◆ Исходный текст

—————

Так установились своеобразие и суть диккенсовского творчества: реальное пространство, место он заполняет фантастическими образами и существами, отображающими подлинную социальную психологию. Хотя они и воплощены в искаженные подчас тела, но облачены все же в реальное платье и помещены в реальную обстановку реальных вещей.
Для Диккенса это — не прием для усиления фантастического вымысла; таково его собственное восприятие жизни и мира, и такова сама его собственная жизнь. По виду и по душевному складу по внешнему и по внутреннему облику его герои — фантастические существа, населяющие реальные места Лондона и английской провинции, существа, среди которых он чувствует себя как в реальной среде. По сути они остаются мелкими буржуа, но идеализированными — в положительную или отрицательную сторону — фантазией Диккенса. Поэтому, когда ему было предоставлено право распоряжаться в «Записках Пиквикского клуба» сценой, местом действия, он почувствовал уверенность в своих силах, он знал, что его фантазия наполнит действием и фантастическими людьми любую реальную сцену. Как Диккенс сам подчеркивает в цитированном Предисловии, его первоначальным замыслом было только представить читателю некоторые «забавные типы и эпизоды». Никакой мысли о завязке, которая сковала бы единством действия эти типы и эпизоды, у него не было; он считал бы такую мысль неосуществимой при том способе, каким должно было выходить его произведение, то есть отдельными месячными выпусками, на протяжении двадцати месяцев. В другом Предисловии (к первому изданию в виде книги) Диккенс говорит, что ставил себе целью сделать из каждого выпуска более или менее законченное целое, но все же так, чтобы совокупность их была связана, по возможности, простыми и естественными переходами от одного приключения к другому. Единственная общая мысль у него была о клубе, мысль, подсказанная издателями, но он сделал из нее не завязку романа, а лишь отправной пункт для похождений членов клуба и для всего повествования, и это одна из причин, в силу которых «Записки Пиквикского клуба» иногда называют не романом, а эпопеей; по этому поводу следует вспомнить определение Филдинга, согласно которому роман и есть не что иное, как комический эпос.

—————

◆ Извлечённые записи
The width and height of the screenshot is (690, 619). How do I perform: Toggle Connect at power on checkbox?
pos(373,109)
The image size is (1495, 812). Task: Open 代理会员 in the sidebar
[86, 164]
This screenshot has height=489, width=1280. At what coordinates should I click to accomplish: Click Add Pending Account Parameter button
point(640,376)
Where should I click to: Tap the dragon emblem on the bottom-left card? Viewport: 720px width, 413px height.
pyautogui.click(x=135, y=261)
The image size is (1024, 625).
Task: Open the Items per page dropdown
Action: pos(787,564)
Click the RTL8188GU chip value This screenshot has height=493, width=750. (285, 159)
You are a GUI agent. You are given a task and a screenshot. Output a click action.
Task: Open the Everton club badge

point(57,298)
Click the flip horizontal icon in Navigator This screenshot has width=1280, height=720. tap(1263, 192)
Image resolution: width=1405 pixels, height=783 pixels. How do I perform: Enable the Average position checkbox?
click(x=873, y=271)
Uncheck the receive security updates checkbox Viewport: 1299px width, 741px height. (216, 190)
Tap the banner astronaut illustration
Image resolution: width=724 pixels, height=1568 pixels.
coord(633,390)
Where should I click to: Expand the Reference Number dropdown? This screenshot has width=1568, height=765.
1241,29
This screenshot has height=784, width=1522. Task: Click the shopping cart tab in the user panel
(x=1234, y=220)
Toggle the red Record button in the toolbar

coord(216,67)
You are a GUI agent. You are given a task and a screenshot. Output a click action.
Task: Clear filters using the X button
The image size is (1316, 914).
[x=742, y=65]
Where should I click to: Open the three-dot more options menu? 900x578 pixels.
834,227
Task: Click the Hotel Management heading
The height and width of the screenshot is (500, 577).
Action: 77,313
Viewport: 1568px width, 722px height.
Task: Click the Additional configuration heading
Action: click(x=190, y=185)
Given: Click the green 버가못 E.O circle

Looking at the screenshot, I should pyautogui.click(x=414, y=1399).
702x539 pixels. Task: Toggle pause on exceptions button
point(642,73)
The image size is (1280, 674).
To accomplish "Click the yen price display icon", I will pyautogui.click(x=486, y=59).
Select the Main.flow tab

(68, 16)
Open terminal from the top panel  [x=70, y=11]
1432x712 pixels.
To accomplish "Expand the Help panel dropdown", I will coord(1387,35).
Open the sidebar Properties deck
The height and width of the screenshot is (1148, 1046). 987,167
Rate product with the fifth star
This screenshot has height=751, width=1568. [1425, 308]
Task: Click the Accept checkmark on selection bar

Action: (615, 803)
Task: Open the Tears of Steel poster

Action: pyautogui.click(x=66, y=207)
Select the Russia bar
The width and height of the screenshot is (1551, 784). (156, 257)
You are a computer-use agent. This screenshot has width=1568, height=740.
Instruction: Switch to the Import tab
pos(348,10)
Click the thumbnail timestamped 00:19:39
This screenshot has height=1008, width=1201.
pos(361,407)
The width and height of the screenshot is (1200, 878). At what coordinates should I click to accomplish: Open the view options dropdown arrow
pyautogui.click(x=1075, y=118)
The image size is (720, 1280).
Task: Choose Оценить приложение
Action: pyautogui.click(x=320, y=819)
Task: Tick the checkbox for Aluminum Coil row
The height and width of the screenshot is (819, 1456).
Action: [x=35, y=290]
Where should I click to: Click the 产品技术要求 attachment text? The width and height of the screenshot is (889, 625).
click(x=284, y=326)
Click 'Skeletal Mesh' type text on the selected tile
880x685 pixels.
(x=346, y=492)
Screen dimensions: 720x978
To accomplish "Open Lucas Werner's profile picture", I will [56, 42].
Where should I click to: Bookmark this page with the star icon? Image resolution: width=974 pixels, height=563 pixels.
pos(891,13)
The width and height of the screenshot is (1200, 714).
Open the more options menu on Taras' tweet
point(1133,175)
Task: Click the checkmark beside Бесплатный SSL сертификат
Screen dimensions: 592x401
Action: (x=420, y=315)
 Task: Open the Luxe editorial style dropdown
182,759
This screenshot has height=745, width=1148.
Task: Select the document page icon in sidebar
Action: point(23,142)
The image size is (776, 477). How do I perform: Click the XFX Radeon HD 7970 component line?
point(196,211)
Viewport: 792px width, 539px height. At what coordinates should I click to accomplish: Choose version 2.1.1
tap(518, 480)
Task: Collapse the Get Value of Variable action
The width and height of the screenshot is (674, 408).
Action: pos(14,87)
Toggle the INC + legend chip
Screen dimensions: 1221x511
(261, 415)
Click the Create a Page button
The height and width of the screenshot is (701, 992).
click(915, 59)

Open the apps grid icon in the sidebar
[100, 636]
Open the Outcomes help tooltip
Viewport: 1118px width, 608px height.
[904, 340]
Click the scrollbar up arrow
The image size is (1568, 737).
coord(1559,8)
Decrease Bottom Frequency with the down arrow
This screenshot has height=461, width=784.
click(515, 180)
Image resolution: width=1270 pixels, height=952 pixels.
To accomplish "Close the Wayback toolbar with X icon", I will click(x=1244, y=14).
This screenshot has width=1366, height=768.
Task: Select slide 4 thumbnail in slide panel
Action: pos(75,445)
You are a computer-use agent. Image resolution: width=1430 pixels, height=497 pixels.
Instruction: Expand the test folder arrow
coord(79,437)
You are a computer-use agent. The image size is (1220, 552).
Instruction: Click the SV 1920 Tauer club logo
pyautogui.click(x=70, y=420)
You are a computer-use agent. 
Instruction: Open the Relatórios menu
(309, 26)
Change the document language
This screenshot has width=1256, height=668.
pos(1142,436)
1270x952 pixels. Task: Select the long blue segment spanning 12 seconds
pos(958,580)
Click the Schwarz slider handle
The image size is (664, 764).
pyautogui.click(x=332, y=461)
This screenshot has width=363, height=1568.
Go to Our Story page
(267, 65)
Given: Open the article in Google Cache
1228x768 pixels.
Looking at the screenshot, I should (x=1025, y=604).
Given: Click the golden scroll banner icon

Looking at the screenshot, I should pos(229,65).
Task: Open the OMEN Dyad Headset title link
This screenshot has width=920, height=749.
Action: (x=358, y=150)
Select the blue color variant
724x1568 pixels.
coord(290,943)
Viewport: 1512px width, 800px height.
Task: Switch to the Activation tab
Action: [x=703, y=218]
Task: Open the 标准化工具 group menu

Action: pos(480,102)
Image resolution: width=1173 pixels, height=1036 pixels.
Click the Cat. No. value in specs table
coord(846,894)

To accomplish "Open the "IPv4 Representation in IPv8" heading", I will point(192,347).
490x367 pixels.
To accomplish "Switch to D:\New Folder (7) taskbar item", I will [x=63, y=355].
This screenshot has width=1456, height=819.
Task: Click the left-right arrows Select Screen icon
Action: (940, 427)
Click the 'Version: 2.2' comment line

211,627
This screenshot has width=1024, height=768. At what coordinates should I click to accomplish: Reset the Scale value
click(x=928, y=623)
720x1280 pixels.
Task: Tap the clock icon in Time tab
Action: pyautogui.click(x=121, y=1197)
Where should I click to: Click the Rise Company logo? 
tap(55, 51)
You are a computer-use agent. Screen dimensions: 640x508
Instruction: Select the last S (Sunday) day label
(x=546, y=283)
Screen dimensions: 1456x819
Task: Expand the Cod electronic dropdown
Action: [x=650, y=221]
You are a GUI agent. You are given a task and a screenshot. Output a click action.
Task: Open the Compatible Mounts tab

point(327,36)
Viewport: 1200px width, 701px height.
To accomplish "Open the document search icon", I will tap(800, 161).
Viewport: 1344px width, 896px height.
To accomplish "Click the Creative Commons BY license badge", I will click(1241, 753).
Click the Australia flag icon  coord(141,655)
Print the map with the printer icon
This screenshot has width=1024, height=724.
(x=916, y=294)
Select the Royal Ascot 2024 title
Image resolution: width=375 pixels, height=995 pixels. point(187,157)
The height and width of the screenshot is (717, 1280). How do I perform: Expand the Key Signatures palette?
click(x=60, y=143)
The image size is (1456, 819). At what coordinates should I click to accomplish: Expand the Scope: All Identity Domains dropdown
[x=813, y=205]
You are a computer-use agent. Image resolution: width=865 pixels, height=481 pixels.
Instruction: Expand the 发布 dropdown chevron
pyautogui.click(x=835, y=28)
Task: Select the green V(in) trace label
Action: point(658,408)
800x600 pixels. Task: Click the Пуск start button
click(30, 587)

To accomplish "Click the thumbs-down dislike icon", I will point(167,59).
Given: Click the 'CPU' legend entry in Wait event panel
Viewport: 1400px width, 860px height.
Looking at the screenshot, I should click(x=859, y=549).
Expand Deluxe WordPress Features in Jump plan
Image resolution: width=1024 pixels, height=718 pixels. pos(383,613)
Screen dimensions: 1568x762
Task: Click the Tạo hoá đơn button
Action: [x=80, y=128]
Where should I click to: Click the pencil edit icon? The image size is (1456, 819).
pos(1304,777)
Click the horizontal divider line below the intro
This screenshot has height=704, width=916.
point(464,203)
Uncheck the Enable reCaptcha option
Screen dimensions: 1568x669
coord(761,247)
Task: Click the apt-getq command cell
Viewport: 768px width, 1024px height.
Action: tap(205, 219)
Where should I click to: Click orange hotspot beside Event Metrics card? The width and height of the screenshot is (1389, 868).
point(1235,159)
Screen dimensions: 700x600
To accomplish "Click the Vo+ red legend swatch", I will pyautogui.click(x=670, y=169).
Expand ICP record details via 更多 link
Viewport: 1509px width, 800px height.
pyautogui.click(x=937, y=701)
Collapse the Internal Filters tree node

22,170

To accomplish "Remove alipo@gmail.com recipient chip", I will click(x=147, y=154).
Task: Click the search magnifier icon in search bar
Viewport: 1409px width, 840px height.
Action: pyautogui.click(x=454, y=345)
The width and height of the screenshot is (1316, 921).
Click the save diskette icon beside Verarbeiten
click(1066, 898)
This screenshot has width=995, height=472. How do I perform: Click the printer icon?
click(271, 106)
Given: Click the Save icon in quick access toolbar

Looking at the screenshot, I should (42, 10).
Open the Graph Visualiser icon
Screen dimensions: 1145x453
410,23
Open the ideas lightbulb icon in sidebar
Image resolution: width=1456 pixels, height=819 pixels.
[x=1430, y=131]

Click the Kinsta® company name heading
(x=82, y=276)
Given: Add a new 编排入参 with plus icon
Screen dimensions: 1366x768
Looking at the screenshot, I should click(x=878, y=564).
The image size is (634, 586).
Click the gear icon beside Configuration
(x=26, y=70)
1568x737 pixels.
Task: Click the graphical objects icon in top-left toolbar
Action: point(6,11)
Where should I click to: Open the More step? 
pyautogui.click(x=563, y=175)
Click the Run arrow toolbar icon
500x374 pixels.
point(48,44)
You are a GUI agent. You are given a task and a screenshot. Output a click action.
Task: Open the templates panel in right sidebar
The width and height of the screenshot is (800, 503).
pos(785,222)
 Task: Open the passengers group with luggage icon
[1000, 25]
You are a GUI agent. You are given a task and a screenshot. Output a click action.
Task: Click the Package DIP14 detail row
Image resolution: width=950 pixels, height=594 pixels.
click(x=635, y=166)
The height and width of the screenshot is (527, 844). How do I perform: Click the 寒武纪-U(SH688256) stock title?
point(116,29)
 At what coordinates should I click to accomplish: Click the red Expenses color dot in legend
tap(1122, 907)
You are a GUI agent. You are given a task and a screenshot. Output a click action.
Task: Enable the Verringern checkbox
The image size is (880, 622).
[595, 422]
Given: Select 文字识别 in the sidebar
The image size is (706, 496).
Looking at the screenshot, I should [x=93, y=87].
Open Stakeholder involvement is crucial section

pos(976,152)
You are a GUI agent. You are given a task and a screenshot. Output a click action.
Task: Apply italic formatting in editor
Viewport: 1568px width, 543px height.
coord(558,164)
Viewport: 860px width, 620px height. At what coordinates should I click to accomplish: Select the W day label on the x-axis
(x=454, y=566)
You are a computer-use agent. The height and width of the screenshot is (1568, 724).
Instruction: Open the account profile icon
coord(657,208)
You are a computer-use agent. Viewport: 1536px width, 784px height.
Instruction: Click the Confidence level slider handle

—————

◆ Список заданий
A - Ответьте по фрагменту о Диккенсе:
(i) Какие реальные места, по словам фрагмента, населяют герои Диккенса?
(ii) На протяжении скольких месяцев должно было выходить произведение отдельными выпусками?
(iii) Кто подсказал Диккенсу мысль о клубе?
B - Перечислите все свойства фантастических образов и существ, которые названы в первом абзаце фрагмента о Диккенсе.
C - Допишите к фрагменту о Диккенсе следующий абзац, начав сразу после его последнего предложения.
Записи — самостоятельный материал, к фрагменту о Диккенсе не относящийся.

◆ Ответы
A -
(i) Реальные места Лондона и английской провинции.
(ii) На протяжении двадцати месяцев.
(iii) Издатели.

B -
- отображают подлинную социальную психологию;
- воплощены в искаженные подчас тела;
- облачены в реальное платье;
- помещены в реальную обстановку реальных вещей.

C -
Вскоре оказалось, что идея клуба только связывала свободу автора в сцеплении развиваемых им приключений, и, как он сообщает в тех же Предисловиях, он постепенно от нее отказался. Это не могло не отразиться на построении целого, и Диккенс это чувствовал, хотя ни разу не признавал полностью. В первом, более раннем, Предисловии он как будто оправдывается, ссылаясь на то, что самый способ опубликования произведения препятствовал введению сложной завязки, а с другой стороны, делает не слишком удачную попытку защищаться. Если бы кто-нибудь поставил в упрек «Пиквикским запискам», — говорит он, — что это — только ряд приключений, где место действия все время меняется, а действующие лица появляются и исчезают, как люди, которых мы встречаем в действительной жизни, автор мог бы утешиться тем соображением, что это произведение и не претендует на большее и что тот же упрек можно сделать некоторым из крупнейших английских писателей. Такое соображение должно было показаться читателям Диккенса тем менее убедительным, что следующий его роман — «Оливер Твист» (ч. 10), который начал выходить (также ежемесячными выпусками), когда «Пиквик» был только на середине, выполнялся по очень сложному плану и развивал замысловатую интригу. Во втором Предисловии Диккенс скромнее. Он признает, что опыт и работа научили его кое-чему и он предпочел бы, чтобы главы «Пиквика» были теснее связаны одним общим замыслом.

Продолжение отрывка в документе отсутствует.